### Texto da página
════════════════
Roundabout Lx

Texto de Miguel Martins, a quem muito agradecemos estas palavras :

 

Ontem à noite, no Roundabout Lx, espaço de criação artística recentemente inaugurado no bairro de Lisboa em que cresci, assisti ao espetáculo "Mãos Largas", de João Camões (viola de arco, mey, transístor) e Kátia Sá (performance, vídeo em tempo real).
Trata-se de uma das criações mais interessantes que me foi dado ver de há muito tempo a esta parte. 
Se o contributo de cada um dos intervenientes seria, por si só, extremamente belo e estimulante, a verdade é que, aqui, é particularmente verdade a ideia de que o todo pode ser mais do que a soma das partes. A sobreposição das duas componentes forma uma terceira dimensão em que, longe de serem redundantes ou, sequer, complementares, ganham uma unidade em que as diríamos indissociáveis.
Se, por vezes, o seu "casamento" é objectivo, pela similitude das dinâmicas visuais e sonoras, quando tal não sucede é no plano da subjectividade que tal união se afirma, com uma eficácia encantatória e onírica que funcionou, para mim, individualmente, e, quase poderia jurá-lo, sem apelar a quaisquer misticismos, para quantos estavam presentes, de um modo colectivo.
Beleza, rigor e eficácia, portanto. Mas também - planando sobre esses factores e determinando-os - novidade, o que, a despeito da autofágica crítica às vanguardas que alimenta algumas das vanguardas actuais, não pode deixar de ser valorizado.
════════════════
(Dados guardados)
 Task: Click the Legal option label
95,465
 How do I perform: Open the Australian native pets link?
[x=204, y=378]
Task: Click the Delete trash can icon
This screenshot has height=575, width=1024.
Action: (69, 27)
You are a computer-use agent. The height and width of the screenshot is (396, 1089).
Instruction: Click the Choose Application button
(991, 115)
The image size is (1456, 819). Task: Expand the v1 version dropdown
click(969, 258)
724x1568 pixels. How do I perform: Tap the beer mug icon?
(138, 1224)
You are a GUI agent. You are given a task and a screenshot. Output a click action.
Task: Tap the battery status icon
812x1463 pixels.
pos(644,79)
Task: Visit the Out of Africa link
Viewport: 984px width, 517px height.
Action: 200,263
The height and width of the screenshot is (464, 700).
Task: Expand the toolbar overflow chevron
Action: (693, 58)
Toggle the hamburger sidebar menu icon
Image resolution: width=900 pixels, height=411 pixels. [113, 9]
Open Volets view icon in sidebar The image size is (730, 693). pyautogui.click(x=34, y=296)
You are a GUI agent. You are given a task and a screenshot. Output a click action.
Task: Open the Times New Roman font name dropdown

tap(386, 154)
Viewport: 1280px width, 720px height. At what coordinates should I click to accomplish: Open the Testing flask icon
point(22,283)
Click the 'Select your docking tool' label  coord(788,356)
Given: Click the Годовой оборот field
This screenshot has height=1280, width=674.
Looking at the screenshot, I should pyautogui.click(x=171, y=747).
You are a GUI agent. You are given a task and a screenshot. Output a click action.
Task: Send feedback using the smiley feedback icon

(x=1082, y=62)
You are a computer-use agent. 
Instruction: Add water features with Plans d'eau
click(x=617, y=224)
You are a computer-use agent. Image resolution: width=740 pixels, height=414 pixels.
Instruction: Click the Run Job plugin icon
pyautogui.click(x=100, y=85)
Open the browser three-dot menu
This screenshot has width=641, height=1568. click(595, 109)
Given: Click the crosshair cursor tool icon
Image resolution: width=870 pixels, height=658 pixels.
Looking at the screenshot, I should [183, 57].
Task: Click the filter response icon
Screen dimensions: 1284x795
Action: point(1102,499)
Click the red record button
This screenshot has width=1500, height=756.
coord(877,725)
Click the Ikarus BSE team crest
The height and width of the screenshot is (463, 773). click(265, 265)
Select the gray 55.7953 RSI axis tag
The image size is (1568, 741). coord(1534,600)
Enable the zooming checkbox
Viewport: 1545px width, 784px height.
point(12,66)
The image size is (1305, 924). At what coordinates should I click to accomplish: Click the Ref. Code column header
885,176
════════════════
### O que fazer
Repete sem alterações o trecho da crítica ao espetáculo «Mãos Largas» que começa nas palavras "Texto de Miguel" e termina depois de "em tempo real).". As linhas guardadas são material à parte.

### Resposta certa
Texto de Miguel Martins, a quem muito agradecemos estas palavras :

 

Ontem à noite, no Roundabout Lx, espaço de criação artística recentemente inaugurado no bairro de Lisboa em que cresci, assisti ao espetáculo "Mãos Largas", de João Camões (viola de arco, mey, transístor) e Kátia Sá (performance, vídeo em tempo real).